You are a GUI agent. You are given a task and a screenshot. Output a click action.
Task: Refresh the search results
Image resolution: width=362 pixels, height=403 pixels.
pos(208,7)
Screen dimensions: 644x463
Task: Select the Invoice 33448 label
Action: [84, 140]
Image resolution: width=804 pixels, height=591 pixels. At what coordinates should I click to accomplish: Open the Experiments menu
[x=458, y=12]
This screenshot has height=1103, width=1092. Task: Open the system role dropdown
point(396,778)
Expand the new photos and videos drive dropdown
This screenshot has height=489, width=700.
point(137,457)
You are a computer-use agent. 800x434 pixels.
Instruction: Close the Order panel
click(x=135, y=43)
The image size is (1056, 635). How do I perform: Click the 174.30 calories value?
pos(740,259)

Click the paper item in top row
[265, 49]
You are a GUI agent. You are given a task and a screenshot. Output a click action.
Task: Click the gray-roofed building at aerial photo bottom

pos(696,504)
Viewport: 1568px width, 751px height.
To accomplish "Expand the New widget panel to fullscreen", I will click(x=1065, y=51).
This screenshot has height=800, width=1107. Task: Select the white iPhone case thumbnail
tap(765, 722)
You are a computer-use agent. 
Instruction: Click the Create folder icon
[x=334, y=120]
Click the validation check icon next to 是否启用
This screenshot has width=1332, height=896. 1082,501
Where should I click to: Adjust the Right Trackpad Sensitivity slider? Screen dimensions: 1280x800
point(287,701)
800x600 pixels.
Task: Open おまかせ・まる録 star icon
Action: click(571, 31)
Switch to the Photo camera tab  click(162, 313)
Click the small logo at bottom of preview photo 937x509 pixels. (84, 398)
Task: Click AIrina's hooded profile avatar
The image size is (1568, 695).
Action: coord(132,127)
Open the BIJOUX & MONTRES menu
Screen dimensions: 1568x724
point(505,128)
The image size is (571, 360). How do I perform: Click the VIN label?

* * * * * * *

◆ Aim of the exercise ◆
Copy everything from the line containing "Switch to the" down to the end of the listing, replacing "profile avatar" with "profile picture" and changing nothing else.

◆ Written reply ◆
Switch to the Photo camera tab  click(162, 313)
Click the small logo at bottom of preview photo 937x509 pixels. (84, 398)
Task: Click AIrina's hooded profile picture
The image size is (1568, 695).
Action: coord(132,127)
Open the BIJOUX & MONTRES menu
Screen dimensions: 1568x724
point(505,128)
The image size is (571, 360). How do I perform: Click the VIN label?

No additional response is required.